Even Allah follows the rule of cause and effect in Quran?
Is Allah’s world, a logical, rational world?
Theodicy: God would not deceive His creatures by creating an irrational universe
Abd al-Jabbar alludes to the Mu’tazili claim that God would never permit istifsad al-adilla “corruption of evidentiary proofs,” that is, contravention of the customary pattern of the way things happen in the physical universe (nature). Thus, for the Mu’tazili mutakallimun, confidence in the rational and knowable nature of physical reality is based on theodicy: God would not deceive His creatures by creating an irrational universe. For the Basra Mu’tazila, the only “irrational” occurrences thinkable in a divinely created rational universe would be a severely restricted number of miracles that vouchsafed the claims of prophets – mainly Moses, Jesus, and Muhammad – to be sent from God.
Ash’arites
- Divine Justice
- Favors Predestination
- Justice is not the standard to judge Divine acts by, rather, Divine acts are the standard by which justice is defined.
- Good and Evil
- For the perception of good and evil, they saw reason as being in need of revelation.
- People of Tradition
- The Islamic tradition-and it only-must be followed in handling these issues.
- Tawheed
- Ash’arites, in defending the Unity of Divine actions, they were forced to deny causality and held that everything was the direct and unconditional effect of the Divine will.
Mu’tazilah
- Divine Justice
- Favored free will and justice
- They argued that justice is a reality in itself and that God, because He is bound to be just and wise, carries out acts in accordance with this standard of justice.
- Good & Evil
- Is reasonable to perceive the goodness or badness of things by itself unaided and “independently”? Or does it have to take recourse in revelation and the Divine law?

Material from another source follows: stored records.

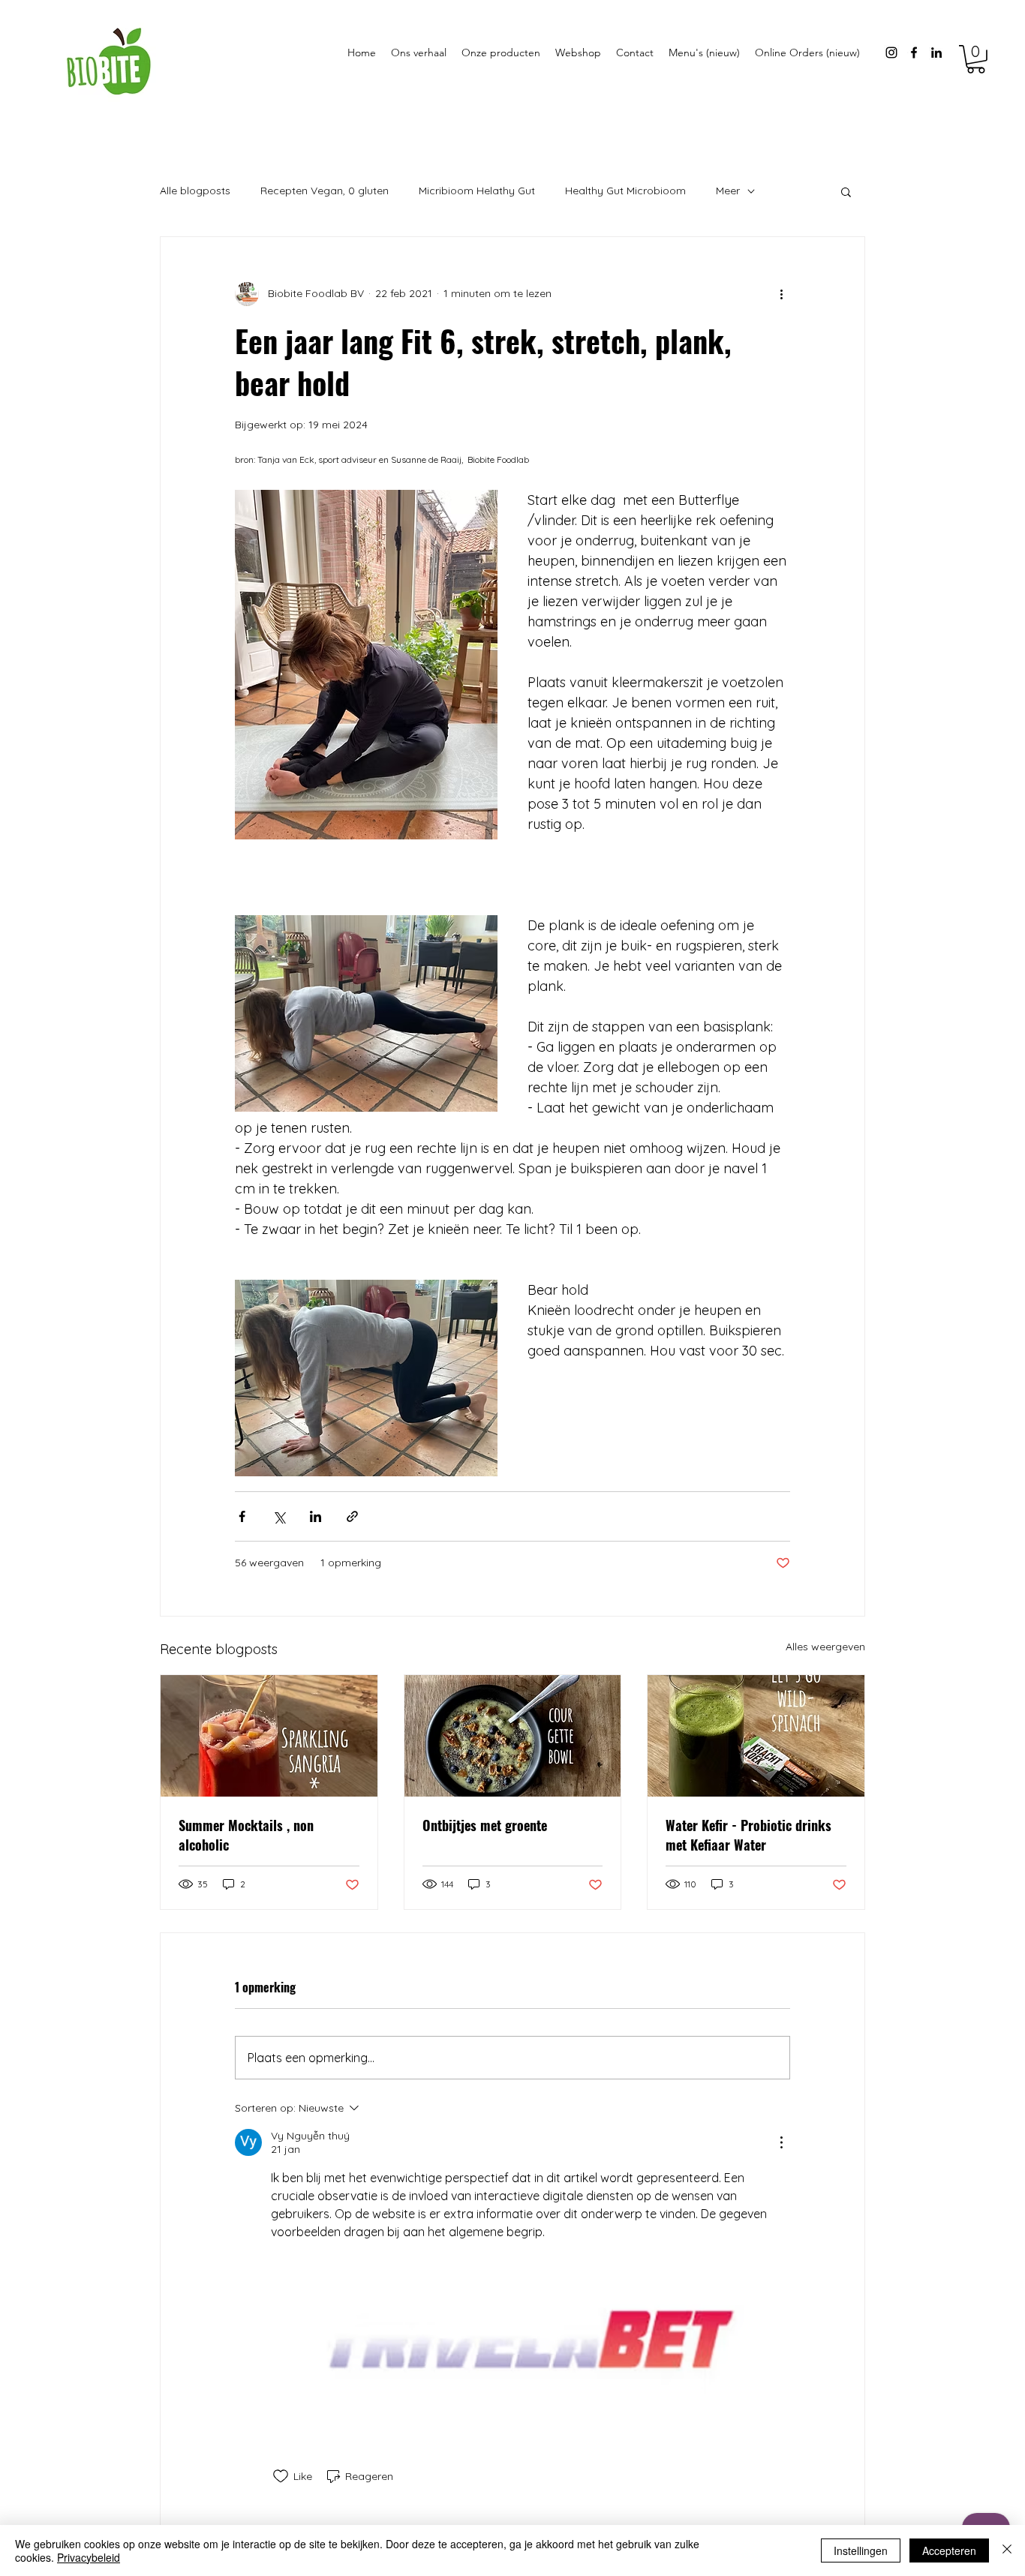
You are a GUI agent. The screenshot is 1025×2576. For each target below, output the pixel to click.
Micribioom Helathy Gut (477, 190)
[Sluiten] (1007, 2550)
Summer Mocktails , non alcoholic (246, 1834)
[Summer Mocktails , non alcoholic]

- They said: We also obviously know that our intellects became aware of these realities without needing to be guided by revelation from the outside, so to speak.
Conclusion
Although the points of contention between the Ash’arites and the Mu’tazilah are plentiful, the major ones are Divine unity and justice. Both these schools of thought saw themselves as having to take sides between Divine justice and the Unity of Divine acts. The Mu’tazilah imagined that they had to sacrifice the Unity of Divine acts to save Divine justice, while the Ash’arites thought that they must forfeit Divine justice to salvage the Unity of Divine acts. The fact is though that, on the one side, the Mu’tazilah could not properly expound Divine Justice, and on the other side, the Ash’arites could not profoundly explain the Unity of Divine acts.